> _Problem description_
The answer must be an exact copy of the listing below.
◆ ◆ ◆ ◆ ◆
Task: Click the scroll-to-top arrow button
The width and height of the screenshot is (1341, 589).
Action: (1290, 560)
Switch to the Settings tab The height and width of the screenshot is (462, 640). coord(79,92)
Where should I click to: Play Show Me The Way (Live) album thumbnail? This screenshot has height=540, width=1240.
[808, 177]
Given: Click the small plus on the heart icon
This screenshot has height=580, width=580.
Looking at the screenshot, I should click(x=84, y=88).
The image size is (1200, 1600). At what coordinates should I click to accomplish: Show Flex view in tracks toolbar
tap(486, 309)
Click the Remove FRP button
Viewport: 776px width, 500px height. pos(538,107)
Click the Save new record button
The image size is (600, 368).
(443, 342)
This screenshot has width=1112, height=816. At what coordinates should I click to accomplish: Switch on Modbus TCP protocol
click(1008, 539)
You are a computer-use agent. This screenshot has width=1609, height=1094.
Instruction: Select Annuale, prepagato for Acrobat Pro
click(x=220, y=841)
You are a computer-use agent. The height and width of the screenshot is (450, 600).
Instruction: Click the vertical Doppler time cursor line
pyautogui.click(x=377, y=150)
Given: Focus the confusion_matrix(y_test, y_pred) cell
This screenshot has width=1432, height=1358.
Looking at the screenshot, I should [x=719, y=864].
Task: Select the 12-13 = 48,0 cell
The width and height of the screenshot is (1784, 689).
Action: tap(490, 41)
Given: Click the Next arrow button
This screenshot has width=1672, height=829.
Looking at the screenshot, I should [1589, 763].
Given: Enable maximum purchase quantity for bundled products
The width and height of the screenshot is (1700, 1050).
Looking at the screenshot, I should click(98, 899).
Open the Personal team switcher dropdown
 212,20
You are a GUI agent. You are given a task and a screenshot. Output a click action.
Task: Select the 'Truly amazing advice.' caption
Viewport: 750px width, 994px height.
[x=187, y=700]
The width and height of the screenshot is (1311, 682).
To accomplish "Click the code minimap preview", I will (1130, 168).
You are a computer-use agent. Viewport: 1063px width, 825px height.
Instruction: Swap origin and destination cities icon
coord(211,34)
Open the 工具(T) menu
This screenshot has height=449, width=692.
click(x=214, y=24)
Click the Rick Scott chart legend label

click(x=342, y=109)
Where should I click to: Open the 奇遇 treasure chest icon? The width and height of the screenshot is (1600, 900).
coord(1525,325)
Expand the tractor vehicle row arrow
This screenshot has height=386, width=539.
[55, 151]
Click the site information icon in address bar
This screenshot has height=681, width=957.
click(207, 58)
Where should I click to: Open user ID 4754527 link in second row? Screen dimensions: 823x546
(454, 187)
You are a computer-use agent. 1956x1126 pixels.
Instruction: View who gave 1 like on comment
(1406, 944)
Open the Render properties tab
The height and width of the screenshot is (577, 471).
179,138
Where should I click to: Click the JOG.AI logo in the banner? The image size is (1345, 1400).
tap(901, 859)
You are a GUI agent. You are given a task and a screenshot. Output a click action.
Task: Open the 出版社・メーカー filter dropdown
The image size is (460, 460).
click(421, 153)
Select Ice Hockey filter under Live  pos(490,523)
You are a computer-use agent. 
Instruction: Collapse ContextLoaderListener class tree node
◆ ◆ ◆ ◆ ◆
> _Written response_
Task: Click the scroll-to-top arrow button
The width and height of the screenshot is (1341, 589).
Action: (1290, 560)
Switch to the Settings tab The height and width of the screenshot is (462, 640). coord(79,92)
Where should I click to: Play Show Me The Way (Live) album thumbnail? This screenshot has height=540, width=1240.
[808, 177]
Given: Click the small plus on the heart icon
This screenshot has height=580, width=580.
Looking at the screenshot, I should click(x=84, y=88).
The image size is (1200, 1600). At what coordinates should I click to accomplish: Show Flex view in tracks toolbar
tap(486, 309)
Click the Remove FRP button
Viewport: 776px width, 500px height. pos(538,107)
Click the Save new record button
The image size is (600, 368).
(443, 342)
This screenshot has width=1112, height=816. At what coordinates should I click to accomplish: Switch on Modbus TCP protocol
click(1008, 539)
You are a computer-use agent. This screenshot has width=1609, height=1094.
Instruction: Select Annuale, prepagato for Acrobat Pro
click(x=220, y=841)
You are a computer-use agent. The height and width of the screenshot is (450, 600).
Instruction: Click the vertical Doppler time cursor line
pyautogui.click(x=377, y=150)
Given: Focus the confusion_matrix(y_test, y_pred) cell
This screenshot has width=1432, height=1358.
Looking at the screenshot, I should [x=719, y=864].
Task: Select the 12-13 = 48,0 cell
The width and height of the screenshot is (1784, 689).
Action: tap(490, 41)
Given: Click the Next arrow button
This screenshot has width=1672, height=829.
Looking at the screenshot, I should [1589, 763].
Given: Enable maximum purchase quantity for bundled products
The width and height of the screenshot is (1700, 1050).
Looking at the screenshot, I should click(98, 899).
Open the Personal team switcher dropdown
 212,20
You are a GUI agent. You are given a task and a screenshot. Output a click action.
Task: Select the 'Truly amazing advice.' caption
Viewport: 750px width, 994px height.
[x=187, y=700]
The width and height of the screenshot is (1311, 682).
To accomplish "Click the code minimap preview", I will (1130, 168).
You are a computer-use agent. Viewport: 1063px width, 825px height.
Instruction: Swap origin and destination cities icon
coord(211,34)
Open the 工具(T) menu
This screenshot has height=449, width=692.
click(x=214, y=24)
Click the Rick Scott chart legend label

click(x=342, y=109)
Where should I click to: Open the 奇遇 treasure chest icon? The width and height of the screenshot is (1600, 900).
coord(1525,325)
Expand the tractor vehicle row arrow
This screenshot has height=386, width=539.
[55, 151]
Click the site information icon in address bar
This screenshot has height=681, width=957.
click(207, 58)
Where should I click to: Open user ID 4754527 link in second row? Screen dimensions: 823x546
(454, 187)
You are a computer-use agent. 1956x1126 pixels.
Instruction: View who gave 1 like on comment
(1406, 944)
Open the Render properties tab
The height and width of the screenshot is (577, 471).
179,138
Where should I click to: Click the JOG.AI logo in the banner? The image size is (1345, 1400).
tap(901, 859)
You are a GUI agent. You are given a task and a screenshot. Output a click action.
Task: Open the 出版社・メーカー filter dropdown
The image size is (460, 460).
click(421, 153)
Select Ice Hockey filter under Live  pos(490,523)
You are a computer-use agent. 
Instruction: Collapse ContextLoaderListener class tree node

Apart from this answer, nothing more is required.